◆ Task brief
Swap "Where should I click to" for "Where do I click to" in all the entries below, and leave everything else unchanged.
# Raw data start
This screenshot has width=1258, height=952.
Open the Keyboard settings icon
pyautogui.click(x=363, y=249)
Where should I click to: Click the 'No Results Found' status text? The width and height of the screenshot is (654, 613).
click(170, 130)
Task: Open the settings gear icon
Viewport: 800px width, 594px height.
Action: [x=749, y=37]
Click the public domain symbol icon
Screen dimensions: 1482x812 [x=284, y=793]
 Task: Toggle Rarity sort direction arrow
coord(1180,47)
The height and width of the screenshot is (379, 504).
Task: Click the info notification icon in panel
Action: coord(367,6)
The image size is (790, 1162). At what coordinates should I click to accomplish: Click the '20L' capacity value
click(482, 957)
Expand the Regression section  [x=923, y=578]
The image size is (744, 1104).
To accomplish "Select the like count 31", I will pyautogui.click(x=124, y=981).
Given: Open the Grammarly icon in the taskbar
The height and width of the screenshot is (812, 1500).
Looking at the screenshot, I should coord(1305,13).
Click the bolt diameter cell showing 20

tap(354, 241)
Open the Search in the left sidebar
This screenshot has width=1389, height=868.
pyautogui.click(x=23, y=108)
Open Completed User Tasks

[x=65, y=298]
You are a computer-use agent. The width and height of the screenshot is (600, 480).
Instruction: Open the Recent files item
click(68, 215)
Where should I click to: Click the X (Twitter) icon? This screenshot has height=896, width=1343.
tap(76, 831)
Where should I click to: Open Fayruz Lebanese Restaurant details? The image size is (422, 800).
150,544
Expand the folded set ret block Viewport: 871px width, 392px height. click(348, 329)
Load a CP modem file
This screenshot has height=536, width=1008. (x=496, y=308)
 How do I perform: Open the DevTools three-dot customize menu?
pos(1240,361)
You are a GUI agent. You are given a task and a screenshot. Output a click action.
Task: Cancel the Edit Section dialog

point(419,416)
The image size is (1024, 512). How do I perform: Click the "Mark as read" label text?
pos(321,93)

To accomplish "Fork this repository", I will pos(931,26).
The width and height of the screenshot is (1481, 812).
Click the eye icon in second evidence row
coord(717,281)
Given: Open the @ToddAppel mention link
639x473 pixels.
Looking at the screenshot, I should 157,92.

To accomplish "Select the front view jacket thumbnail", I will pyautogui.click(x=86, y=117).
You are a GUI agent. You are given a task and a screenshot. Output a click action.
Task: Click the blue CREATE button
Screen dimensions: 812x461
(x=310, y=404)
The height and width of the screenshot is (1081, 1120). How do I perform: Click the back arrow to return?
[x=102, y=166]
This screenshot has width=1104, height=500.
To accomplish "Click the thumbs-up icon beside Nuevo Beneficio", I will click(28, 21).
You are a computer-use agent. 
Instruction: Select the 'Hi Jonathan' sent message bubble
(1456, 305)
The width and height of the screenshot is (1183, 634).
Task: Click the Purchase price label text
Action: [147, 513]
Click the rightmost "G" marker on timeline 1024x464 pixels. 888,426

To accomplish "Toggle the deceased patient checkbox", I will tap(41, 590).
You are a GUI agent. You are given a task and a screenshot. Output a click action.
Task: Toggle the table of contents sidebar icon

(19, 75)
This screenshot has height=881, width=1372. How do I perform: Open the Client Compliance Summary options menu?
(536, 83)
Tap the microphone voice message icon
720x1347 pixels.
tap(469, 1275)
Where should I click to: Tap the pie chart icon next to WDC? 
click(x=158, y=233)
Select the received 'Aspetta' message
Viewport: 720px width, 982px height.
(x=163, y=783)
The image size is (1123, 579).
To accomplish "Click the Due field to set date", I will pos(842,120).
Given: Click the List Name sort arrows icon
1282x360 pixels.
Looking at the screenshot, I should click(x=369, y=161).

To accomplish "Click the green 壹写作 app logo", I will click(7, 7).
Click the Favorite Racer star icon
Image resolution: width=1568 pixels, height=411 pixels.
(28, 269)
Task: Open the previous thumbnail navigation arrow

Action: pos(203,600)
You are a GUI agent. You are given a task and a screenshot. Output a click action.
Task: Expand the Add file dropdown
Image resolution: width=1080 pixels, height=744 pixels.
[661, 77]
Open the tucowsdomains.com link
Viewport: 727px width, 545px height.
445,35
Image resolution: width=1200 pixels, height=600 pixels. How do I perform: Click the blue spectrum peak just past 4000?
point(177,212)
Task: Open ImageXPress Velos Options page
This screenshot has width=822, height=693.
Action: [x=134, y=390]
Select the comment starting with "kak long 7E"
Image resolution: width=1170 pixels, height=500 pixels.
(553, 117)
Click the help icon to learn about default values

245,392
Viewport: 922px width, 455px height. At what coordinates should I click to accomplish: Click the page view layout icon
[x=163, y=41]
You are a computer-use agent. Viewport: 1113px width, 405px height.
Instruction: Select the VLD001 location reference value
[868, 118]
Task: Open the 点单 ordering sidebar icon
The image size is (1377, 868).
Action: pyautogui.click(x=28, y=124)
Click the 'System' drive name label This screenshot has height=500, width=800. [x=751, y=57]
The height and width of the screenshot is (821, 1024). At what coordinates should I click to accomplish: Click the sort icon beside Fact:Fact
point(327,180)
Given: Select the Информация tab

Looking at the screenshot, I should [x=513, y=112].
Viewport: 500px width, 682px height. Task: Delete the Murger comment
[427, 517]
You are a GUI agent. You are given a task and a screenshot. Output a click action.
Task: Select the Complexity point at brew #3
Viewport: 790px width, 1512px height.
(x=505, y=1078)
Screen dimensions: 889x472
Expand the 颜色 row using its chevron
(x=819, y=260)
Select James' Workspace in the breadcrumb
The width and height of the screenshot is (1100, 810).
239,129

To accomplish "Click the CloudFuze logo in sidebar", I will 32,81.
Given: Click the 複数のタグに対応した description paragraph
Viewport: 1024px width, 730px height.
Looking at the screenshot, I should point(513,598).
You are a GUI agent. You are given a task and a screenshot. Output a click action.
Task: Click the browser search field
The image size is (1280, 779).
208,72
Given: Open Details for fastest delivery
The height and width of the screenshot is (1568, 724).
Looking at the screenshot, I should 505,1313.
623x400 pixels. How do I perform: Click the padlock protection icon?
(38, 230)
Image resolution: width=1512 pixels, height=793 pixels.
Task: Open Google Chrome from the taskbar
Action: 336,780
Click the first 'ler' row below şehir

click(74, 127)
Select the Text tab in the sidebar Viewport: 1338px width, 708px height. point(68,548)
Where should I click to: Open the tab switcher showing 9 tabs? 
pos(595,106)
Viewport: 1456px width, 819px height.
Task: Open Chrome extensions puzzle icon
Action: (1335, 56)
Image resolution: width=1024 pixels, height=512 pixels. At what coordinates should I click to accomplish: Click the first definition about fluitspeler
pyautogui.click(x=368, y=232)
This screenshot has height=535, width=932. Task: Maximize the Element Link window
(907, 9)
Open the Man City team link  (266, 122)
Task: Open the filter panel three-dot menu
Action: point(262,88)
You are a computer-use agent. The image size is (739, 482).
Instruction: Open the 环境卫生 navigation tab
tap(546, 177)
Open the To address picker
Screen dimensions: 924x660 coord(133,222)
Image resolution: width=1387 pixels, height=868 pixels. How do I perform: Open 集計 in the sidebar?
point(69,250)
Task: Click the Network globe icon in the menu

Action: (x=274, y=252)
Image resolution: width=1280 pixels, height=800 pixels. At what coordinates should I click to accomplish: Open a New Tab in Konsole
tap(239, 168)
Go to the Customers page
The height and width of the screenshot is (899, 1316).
# Raw data end
◆ Full answer
This screenshot has width=1258, height=952.
Open the Keyboard settings icon
pyautogui.click(x=363, y=249)
Where do I click to: Click the 'No Results Found' status text? The width and height of the screenshot is (654, 613).
click(170, 130)
Task: Open the settings gear icon
Viewport: 800px width, 594px height.
Action: [x=749, y=37]
Click the public domain symbol icon
Screen dimensions: 1482x812 [x=284, y=793]
 Task: Toggle Rarity sort direction arrow
coord(1180,47)
The height and width of the screenshot is (379, 504).
Task: Click the info notification icon in panel
Action: coord(367,6)
The image size is (790, 1162). At what coordinates should I click to accomplish: Click the '20L' capacity value
click(482, 957)
Expand the Regression section  [x=923, y=578]
The image size is (744, 1104).
To accomplish "Select the like count 31", I will pyautogui.click(x=124, y=981).
Given: Open the Grammarly icon in the taskbar
The height and width of the screenshot is (812, 1500).
Looking at the screenshot, I should coord(1305,13).
Click the bolt diameter cell showing 20

tap(354, 241)
Open the Search in the left sidebar
This screenshot has width=1389, height=868.
pyautogui.click(x=23, y=108)
Open Completed User Tasks

[x=65, y=298]
You are a computer-use agent. The width and height of the screenshot is (600, 480).
Instruction: Open the Recent files item
click(68, 215)
Where do I click to: Click the X (Twitter) icon? This screenshot has height=896, width=1343.
tap(76, 831)
Where do I click to: Open Fayruz Lebanese Restaurant details? The image size is (422, 800).
150,544
Expand the folded set ret block Viewport: 871px width, 392px height. click(348, 329)
Load a CP modem file
This screenshot has height=536, width=1008. (x=496, y=308)
 How do I perform: Open the DevTools three-dot customize menu?
pos(1240,361)
You are a GUI agent. You are given a task and a screenshot. Output a click action.
Task: Cancel the Edit Section dialog

point(419,416)
The image size is (1024, 512). How do I perform: Click the "Mark as read" label text?
pos(321,93)

To accomplish "Fork this repository", I will pos(931,26).
The width and height of the screenshot is (1481, 812).
Click the eye icon in second evidence row
coord(717,281)
Given: Open the @ToddAppel mention link
639x473 pixels.
Looking at the screenshot, I should 157,92.

To accomplish "Select the front view jacket thumbnail", I will pyautogui.click(x=86, y=117).
You are a GUI agent. You are given a task and a screenshot. Output a click action.
Task: Click the blue CREATE button
Screen dimensions: 812x461
(x=310, y=404)
The height and width of the screenshot is (1081, 1120). How do I perform: Click the back arrow to return?
[x=102, y=166]
This screenshot has width=1104, height=500.
To accomplish "Click the thumbs-up icon beside Nuevo Beneficio", I will click(28, 21).
You are a computer-use agent. 
Instruction: Select the 'Hi Jonathan' sent message bubble
(1456, 305)
The width and height of the screenshot is (1183, 634).
Task: Click the Purchase price label text
Action: [147, 513]
Click the rightmost "G" marker on timeline 1024x464 pixels. 888,426

To accomplish "Toggle the deceased patient checkbox", I will tap(41, 590).
You are a GUI agent. You are given a task and a screenshot. Output a click action.
Task: Toggle the table of contents sidebar icon

(19, 75)
This screenshot has height=881, width=1372. How do I perform: Open the Client Compliance Summary options menu?
(536, 83)
Tap the microphone voice message icon
720x1347 pixels.
tap(469, 1275)
Where do I click to: Tap the pie chart icon next to WDC? 
click(x=158, y=233)
Select the received 'Aspetta' message
Viewport: 720px width, 982px height.
(x=163, y=783)
The image size is (1123, 579).
To accomplish "Click the Due field to set date", I will pos(842,120).
Given: Click the List Name sort arrows icon
1282x360 pixels.
Looking at the screenshot, I should click(x=369, y=161).

To accomplish "Click the green 壹写作 app logo", I will click(7, 7).
Click the Favorite Racer star icon
Image resolution: width=1568 pixels, height=411 pixels.
(28, 269)
Task: Open the previous thumbnail navigation arrow

Action: pos(203,600)
You are a GUI agent. You are given a task and a screenshot. Output a click action.
Task: Expand the Add file dropdown
Image resolution: width=1080 pixels, height=744 pixels.
[661, 77]
Open the tucowsdomains.com link
Viewport: 727px width, 545px height.
445,35
Image resolution: width=1200 pixels, height=600 pixels. How do I perform: Click the blue spectrum peak just past 4000?
point(177,212)
Task: Open ImageXPress Velos Options page
This screenshot has width=822, height=693.
Action: [x=134, y=390]
Select the comment starting with "kak long 7E"
Image resolution: width=1170 pixels, height=500 pixels.
(553, 117)
Click the help icon to learn about default values

245,392
Viewport: 922px width, 455px height. At what coordinates should I click to accomplish: Click the page view layout icon
[x=163, y=41]
You are a computer-use agent. Viewport: 1113px width, 405px height.
Instruction: Select the VLD001 location reference value
[868, 118]
Task: Open the 点单 ordering sidebar icon
The image size is (1377, 868).
Action: pyautogui.click(x=28, y=124)
Click the 'System' drive name label This screenshot has height=500, width=800. [x=751, y=57]
The height and width of the screenshot is (821, 1024). At what coordinates should I click to accomplish: Click the sort icon beside Fact:Fact
point(327,180)
Given: Select the Информация tab

Looking at the screenshot, I should [x=513, y=112].
Viewport: 500px width, 682px height. Task: Delete the Murger comment
[427, 517]
You are a GUI agent. You are given a task and a screenshot. Output a click action.
Task: Select the Complexity point at brew #3
Viewport: 790px width, 1512px height.
(x=505, y=1078)
Screen dimensions: 889x472
Expand the 颜色 row using its chevron
(x=819, y=260)
Select James' Workspace in the breadcrumb
The width and height of the screenshot is (1100, 810).
239,129

To accomplish "Click the CloudFuze logo in sidebar", I will 32,81.
Given: Click the 複数のタグに対応した description paragraph
Viewport: 1024px width, 730px height.
Looking at the screenshot, I should point(513,598).
You are a GUI agent. You are given a task and a screenshot. Output a click action.
Task: Click the browser search field
The image size is (1280, 779).
208,72
Given: Open Details for fastest delivery
The height and width of the screenshot is (1568, 724).
Looking at the screenshot, I should 505,1313.
623x400 pixels. How do I perform: Click the padlock protection icon?
(38, 230)
Image resolution: width=1512 pixels, height=793 pixels.
Task: Open Google Chrome from the taskbar
Action: 336,780
Click the first 'ler' row below şehir

click(74, 127)
Select the Text tab in the sidebar Viewport: 1338px width, 708px height. point(68,548)
Where do I click to: Open the tab switcher showing 9 tabs? 
pos(595,106)
Viewport: 1456px width, 819px height.
Task: Open Chrome extensions puzzle icon
Action: (1335, 56)
Image resolution: width=1024 pixels, height=512 pixels. At what coordinates should I click to accomplish: Click the first definition about fluitspeler
pyautogui.click(x=368, y=232)
This screenshot has height=535, width=932. Task: Maximize the Element Link window
(907, 9)
Open the Man City team link  (266, 122)
Task: Open the filter panel three-dot menu
Action: point(262,88)
You are a computer-use agent. The image size is (739, 482).
Instruction: Open the 环境卫生 navigation tab
tap(546, 177)
Open the To address picker
Screen dimensions: 924x660 coord(133,222)
Image resolution: width=1387 pixels, height=868 pixels. How do I perform: Open 集計 in the sidebar?
point(69,250)
Task: Click the Network globe icon in the menu

Action: (x=274, y=252)
Image resolution: width=1280 pixels, height=800 pixels. At what coordinates should I click to accomplish: Open a New Tab in Konsole
tap(239, 168)
Go to the Customers page
The height and width of the screenshot is (899, 1316).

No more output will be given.